Tue, 29 Sep 2015
In certain occupations, it is common for the employment contract to require the employee to sleep overnight at the place of employment some or all nights of the week and to be “on call” should any incidents arise. Typically those occupations attract low wages and include care workers, supervisors at boarding schools and porters in residential blocks of flats. If the employee is entitled to be paid for all the hours whilst they are present at the workplace, even when they are asleep, and not just those hours when they are attending incidents, then their average wage may fall below the National Minimum Wage [“NMW”]. What, then, is the test to be applied to whether hours spent asleep are to be taken into account?
The National Minimum Wage Act 1998 provides by Section 1(1):
“A person who qualifies for the national minimum wage shall be remunerated by his employers in respect of his work in any pay reference period at a rate which is not less than the national minimum wage.”
The National Minimum Wage Regulations 2015 provide:
30 The meaning of time work
Time work is work, other than salaried hours work, in respect of which a worker is entitled under their contract to be paid -
(a) by reference to the time worked by the worker;
(b) by reference to a measure of output in a period of time where the worker is required to work for the whole of that period; or
(c) for work that would fall within sub-paragraph (b) but for the worker having an entitlement to be paid by reference to the period of time alone when the output does not exceed a particular level.
31 Determining hours of time work in a pay reference period
The hours of time work in a pay reference period are the total number of hours of time work worked by the worker or treated under this Chapter as hours of time work in that period.
32 Time work where worker is available at or near a place of work
(1) Time work includes hours when a worker is available, and required to be available, at or near a place of work for the purposes of working unless the worker is at home.
(2) In paragraph (1), hours when a worker is “available” only includes hours when the worker is awake for the purposes of working, even if a worker by arrangement sleeps at or near a place of work and the employer provides suitable facilities for sleeping.
Two decisions in 2014 brought some clarity.
In Whittlestone v BJP Home Support Ltd  ICR 275, the Claimant was employed to provide care services to clients in their homes for an hourly rate and she also agreed to provide 8 hour sleep-over shifts for a fixed fee which fell below NMW. At first instance the tribunal held that the sleep overs fell within Reg 15(1A) [now Reg 32] but, allowing the appeal, Langstaff J (President) said:
“Thus the cases, as I shall show, note that where a person's presence at a place is part of their work the hours spent there irrespective of the level of activity are classed as time work. Difficult cases may arise where a worker is obliged to be present at a particular place. That presence may amount to their working. Conversely it may not. An example of the latter might typically be where a requirement is imposed on an employee to live at or near a particular place but it is not necessary for that employee to spend designated hours there for the better performance of the contractual duties. This is unlikely to be time work: presence facilitates work but it is not itself work. Conversely where specific hours at a particular place are required, on the pain of discipline if they are not spent at that place, and the worker is at the disposal of the employer during that period, it will normally constitute time work.”

■ ■ ■ ■

## [EXERCISE DESCRIPTION]
Answer these questions about the minimum wage text:
1. Which three occupations does it give as examples where employees may sleep overnight at the workplace?
2. Which regulation does it say Reg 15(1A) has become?
3. In Whittlestone v BJP Home Support Ltd, what did the Claimant agree to provide for a fixed fee?
The data after this point comes from a different source.

## [GIVEN DATA]

■ ■ ■ ■

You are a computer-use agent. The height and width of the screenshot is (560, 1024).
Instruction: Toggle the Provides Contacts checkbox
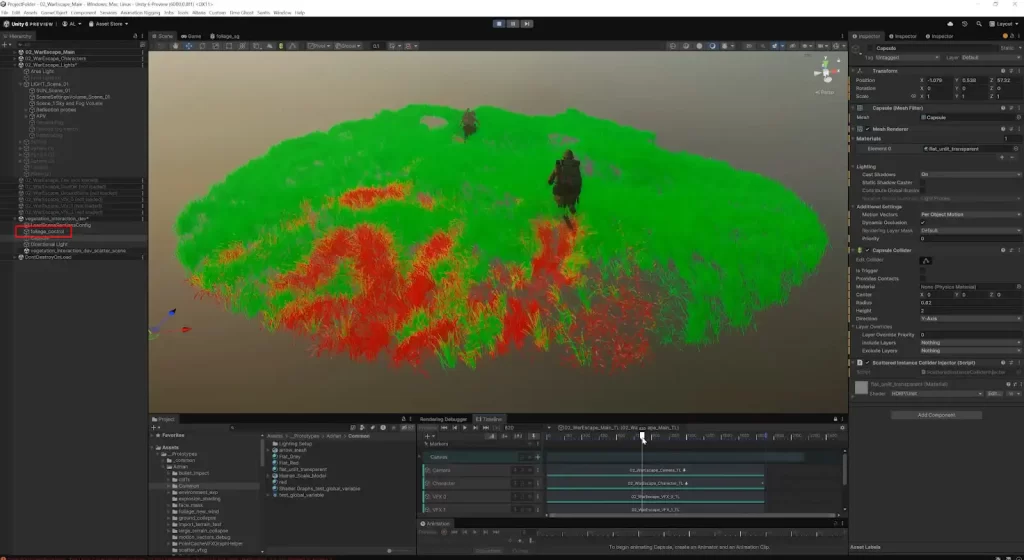[923, 278]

■ ■ ■ ■

## [SOLUTION TO THE EXERCISE]
1. Care workers, supervisors at boarding schools and porters in residential blocks of flats.
2. Reg 32.
3. 8 hour sleep-over shifts.